Macbeth is, in this inspired take, a bloodthirsty warlord in the modern day Democratic Republic of Congo (DRC). For the director, Macbeth in contemporary Congo sends a strong political message.

“Macbeth tells the story of a man who becomes a tyrant in his country and for power, ambition, greed, he doesn’t mind,” says Brett Bailey. “He kills anybody. For me there is a little of echoing on the Congo as well, where opportunism, self interest are what dominate. Tens of milllions of people are dying and that’s why I want to make this connection.”

The region has been blighted by war for 20 years, starting with the genocide in Rwanda.
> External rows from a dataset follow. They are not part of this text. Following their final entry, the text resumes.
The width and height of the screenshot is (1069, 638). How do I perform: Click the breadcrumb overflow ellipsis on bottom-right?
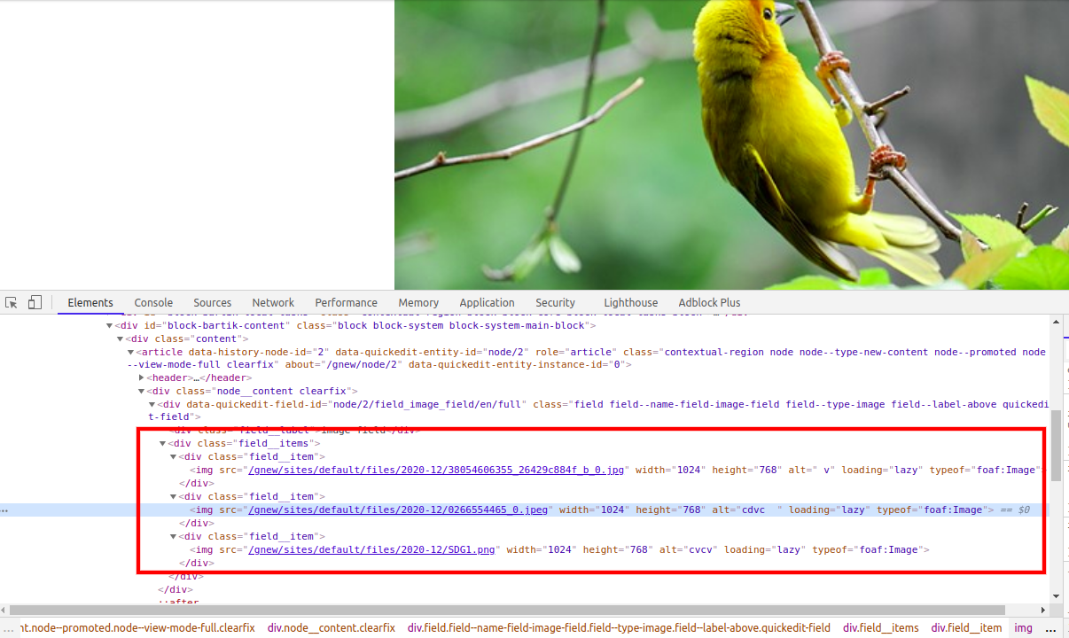[1050, 627]
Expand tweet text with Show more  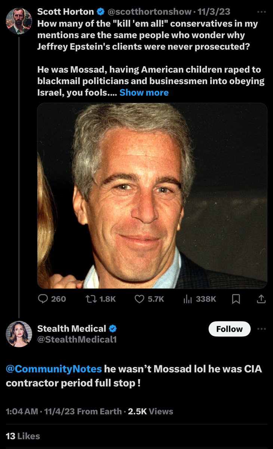(x=144, y=92)
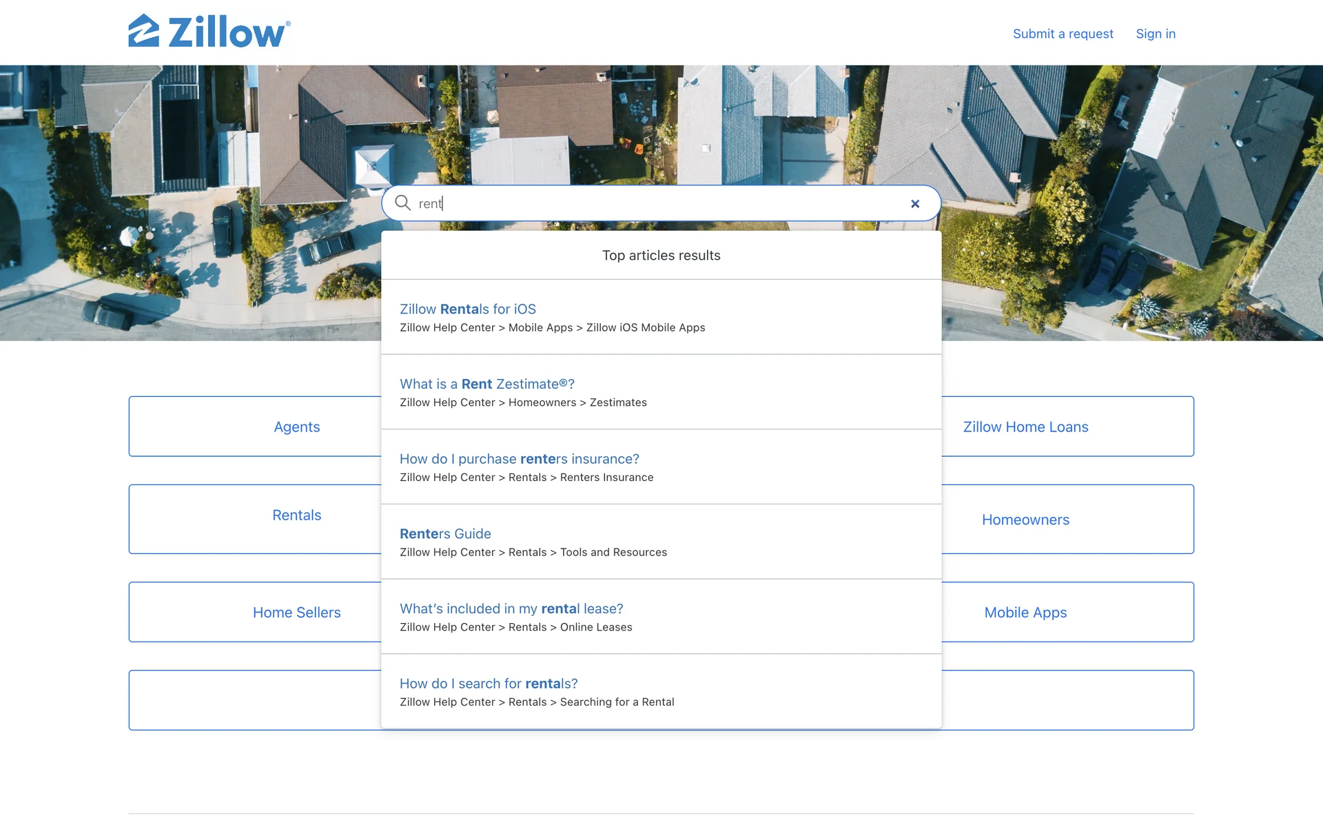Open the Mobile Apps category box
1323x827 pixels.
click(x=1025, y=613)
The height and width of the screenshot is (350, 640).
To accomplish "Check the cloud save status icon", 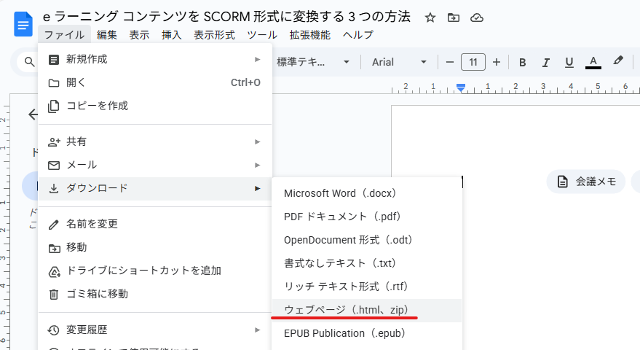I will [476, 18].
Some six million people have lost their lives, the greatest number to die in conflict since World War 2. The role of the West has been central, says Bailey.
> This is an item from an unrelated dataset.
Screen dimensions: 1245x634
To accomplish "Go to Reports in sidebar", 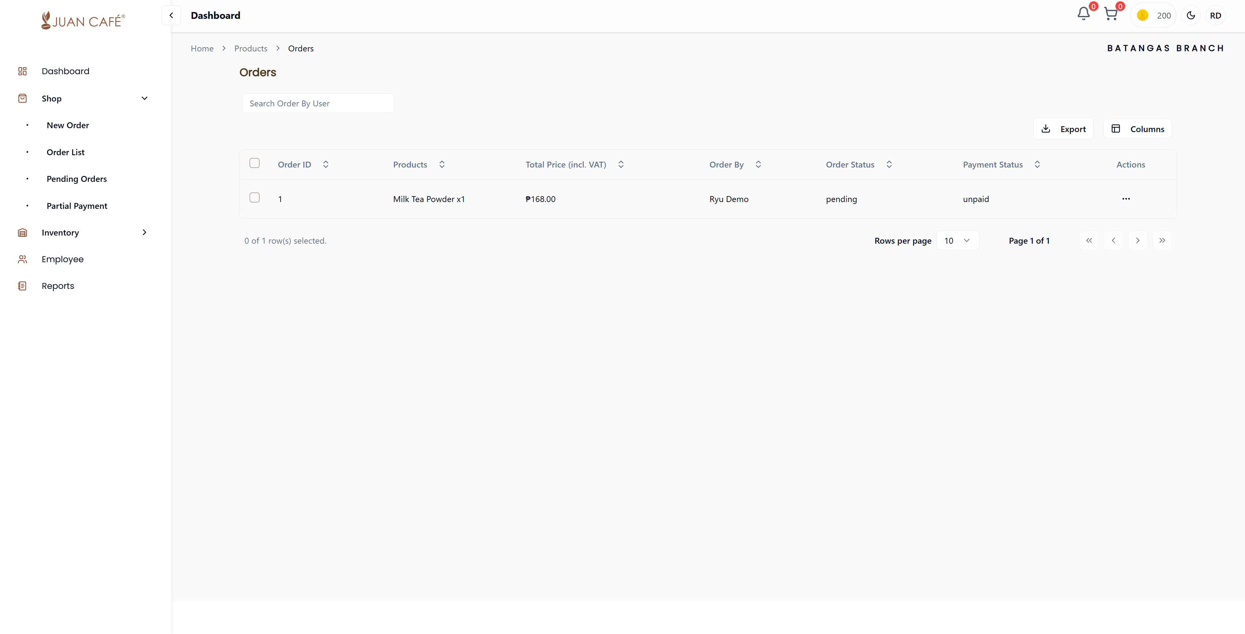I will 58,286.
“This conflict is driven by multinational corporations who are entering the region to get access to these minerals. We are depending on these minerals in these region for our digital media, our cameras, our cell phones, our laptop computers. So we are somehow complicit in what is going on over there.”

Verdi’s score has been rewritten and adapted for 12 on-stage musicians by Belgian composer, Fabrizio Cassol. The work is performed by a tight ensemble of 10 South African opera singers, and the renowned trans-Balkan No Borders Orchestra conducted by Serbian conductor, Premil Petrovic

South African Owen Metsileng, 28, who plays the role of Commander Macbeth, explained: “For me, as Owen, Macbeth is demanding, because of the age that I have and the experience. It needs someone who is very much ‘hot’, because it demands a lot, emotionally and vocally.”

At the centre of all Bailey’s performances is the uneven relationship between Africa and the West and the exploitation of a continent.

“First of all, I am South African. So I grew up under the regime of Apartheid for the first 25 years of my life,” he says. “This has really affected who I am. I am interested in the racial relations inside of Africa and outside of Africa, but also the colonial and post-colonial and neo-colonial relationships between Africa and the West. It is very definite in ‘Exhibit B’ (his previous exhibit-performance), in ‘Macbeth’ and in my next work, which is about the refugee crisis, going on in the Middle East, North Africa and Europe. It is really about this, as well. This is really the thread that runs through my work.

This summer ‘Macbeth’ is moving on from Marseille and Naples to Connecticut and Philadelphia.